• **Tarefas propostas**
1. Repita o trecho do perfil de Giovana Amorim que começa em "Apesar de sermos" e segue até "uma figura inatingível.".
2. No perfil de Giovana Amorim, qual adjetivo é apontado como aquele que a define?
3. Prossiga com o perfil de Giovana Amorim a partir do ponto em que ele termina.

Desde o início da nossa graduação, pudemos perceber que a faculdade é um ambiente onde as opiniões, ideologias e crenças borbulham. Pessoas de vários tipos, vestimentas, gostos, ideias, estilos. Infelizmente ainda não é um ambiente tão colorido, mas o quadro vem mudando ano após anos. Ainda bem.
E no meio desse ambiente fértil, efervescente, eis que surge para nós uma mulher de preto, dreads, negra de pele clara. Militante, inteligente, forte. Nossa veterana do curso de Jornalismo, mais nova que nós, mas tão mais experiente. Empoderada. Esse é o adjetivo que a define, concordamos com isso enquanto escrevíamos seu perfil. Giovana. Giovana Amorim. Sua boca sempre aberta em momentos sérios, para risadas engraçadas, tragadas de cigarro e goles de bebida.
Apesar de sermos mais velhas que nossa perfilada, é impactante o quanto aprendemos muito mais em discussões em que a Giovana e outras colegas de faculdade estavam presentes, sobre a desigualdade de gênero, do que em textos que já havíamos lido, ‘textões’ do facebook. Enquanto escrevemos esse texto, percebemos, cada vez mais, como faz diferença na vida de uma mulher contar com outras que ajudam a compreender melhor o mundo. Mas por quê Giovana? Além do impacto que nos causou nos nossos primeiros anos de graduação, ainda era para nós uma figura inatingível.

Registros brutos:
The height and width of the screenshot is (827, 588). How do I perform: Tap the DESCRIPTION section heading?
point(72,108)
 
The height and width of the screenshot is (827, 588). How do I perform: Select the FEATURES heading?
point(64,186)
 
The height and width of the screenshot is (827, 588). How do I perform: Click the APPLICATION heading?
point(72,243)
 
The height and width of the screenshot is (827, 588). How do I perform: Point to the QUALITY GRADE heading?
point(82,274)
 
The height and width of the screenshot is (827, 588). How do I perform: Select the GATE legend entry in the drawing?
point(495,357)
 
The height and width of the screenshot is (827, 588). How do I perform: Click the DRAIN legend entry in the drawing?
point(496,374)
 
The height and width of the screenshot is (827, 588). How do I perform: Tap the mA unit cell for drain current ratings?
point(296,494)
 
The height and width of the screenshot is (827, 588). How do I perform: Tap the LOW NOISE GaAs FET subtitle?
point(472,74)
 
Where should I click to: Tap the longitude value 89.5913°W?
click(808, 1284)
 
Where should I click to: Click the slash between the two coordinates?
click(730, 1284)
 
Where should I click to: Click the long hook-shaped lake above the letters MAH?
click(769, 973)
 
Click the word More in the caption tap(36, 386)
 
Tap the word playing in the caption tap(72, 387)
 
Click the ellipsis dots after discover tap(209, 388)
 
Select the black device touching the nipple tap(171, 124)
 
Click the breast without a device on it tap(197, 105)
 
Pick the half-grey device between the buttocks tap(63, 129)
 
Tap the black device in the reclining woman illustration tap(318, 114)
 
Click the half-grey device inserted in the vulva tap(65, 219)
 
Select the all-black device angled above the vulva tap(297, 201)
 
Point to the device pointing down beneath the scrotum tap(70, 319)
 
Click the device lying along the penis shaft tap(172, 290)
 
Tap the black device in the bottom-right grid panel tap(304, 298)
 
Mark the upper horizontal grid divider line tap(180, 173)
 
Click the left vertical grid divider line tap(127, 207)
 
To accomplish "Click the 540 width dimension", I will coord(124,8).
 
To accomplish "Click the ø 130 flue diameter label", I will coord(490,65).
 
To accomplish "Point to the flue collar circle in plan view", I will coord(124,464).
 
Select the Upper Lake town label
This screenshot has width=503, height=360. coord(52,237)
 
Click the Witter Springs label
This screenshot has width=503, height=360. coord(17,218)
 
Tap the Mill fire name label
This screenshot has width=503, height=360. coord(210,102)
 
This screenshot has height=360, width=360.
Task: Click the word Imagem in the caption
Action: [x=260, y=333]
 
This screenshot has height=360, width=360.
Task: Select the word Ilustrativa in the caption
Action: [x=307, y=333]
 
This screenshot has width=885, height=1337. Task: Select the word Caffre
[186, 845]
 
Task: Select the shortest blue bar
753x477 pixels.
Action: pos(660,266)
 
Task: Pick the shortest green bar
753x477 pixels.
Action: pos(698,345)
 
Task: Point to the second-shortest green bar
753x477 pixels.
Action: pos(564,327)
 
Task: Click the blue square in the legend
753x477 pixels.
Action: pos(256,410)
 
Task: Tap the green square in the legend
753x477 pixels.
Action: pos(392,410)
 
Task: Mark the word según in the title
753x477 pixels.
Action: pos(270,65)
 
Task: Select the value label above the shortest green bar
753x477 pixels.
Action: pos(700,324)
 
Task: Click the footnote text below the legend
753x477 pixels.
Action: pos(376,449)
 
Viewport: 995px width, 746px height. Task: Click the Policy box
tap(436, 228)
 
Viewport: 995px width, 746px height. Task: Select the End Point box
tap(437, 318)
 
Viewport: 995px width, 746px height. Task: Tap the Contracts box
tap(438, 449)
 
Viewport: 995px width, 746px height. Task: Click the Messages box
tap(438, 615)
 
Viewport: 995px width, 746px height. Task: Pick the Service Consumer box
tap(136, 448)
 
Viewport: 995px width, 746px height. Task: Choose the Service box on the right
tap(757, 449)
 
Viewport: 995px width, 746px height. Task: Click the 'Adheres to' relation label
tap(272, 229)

• **Respostas das tarefas**
1.
Apesar de sermos mais velhas que nossa perfilada, é impactante o quanto aprendemos muito mais em discussões em que a Giovana e outras colegas de faculdade estavam presentes, sobre a desigualdade de gênero, do que em textos que já havíamos lido, ‘textões’ do facebook. Enquanto escrevemos esse texto, percebemos, cada vez mais, como faz diferença na vida de uma mulher contar com outras que ajudam a compreender melhor o mundo. Mas por quê Giovana? Além do impacto que nos causou nos nossos primeiros anos de graduação, ainda era para nós uma figura inatingível.

2. Empoderada.

3.
Passado alguns anos, a oportunidade de realmente conhecer Giovana surgiu. Um amigo que temos em comum passou a dividir o mesmo teto que ela. Até aquele momento, frequentar debates em que ela estava eram oportunidades valiosas para aprender mais sobre música, política, sociedade. A partir disso, esses momentos começaram a fazer parte da nossa rotina, eram nossos almoços de domingos, conversas no bar, momentos assistindo filmes junto. Quanto mais o tempo passou, maior ficou a admiração por ela, pois cada vez, de pouco a pouco, algo sobre ela se revelava.
Ao mesmo tempo mulher e menina. Como Giovana é tímida! Sua voz é maravilhosa, e é de conhecimento entre todos nossos amigos que ela tem jeito para cantar. Aquela figura empoderada e inteligente é tímida, ainda bem que isso não a atrapalha na hora de se impor e de demonstrar suas ideias, pois que pena seria não saber sobre elas.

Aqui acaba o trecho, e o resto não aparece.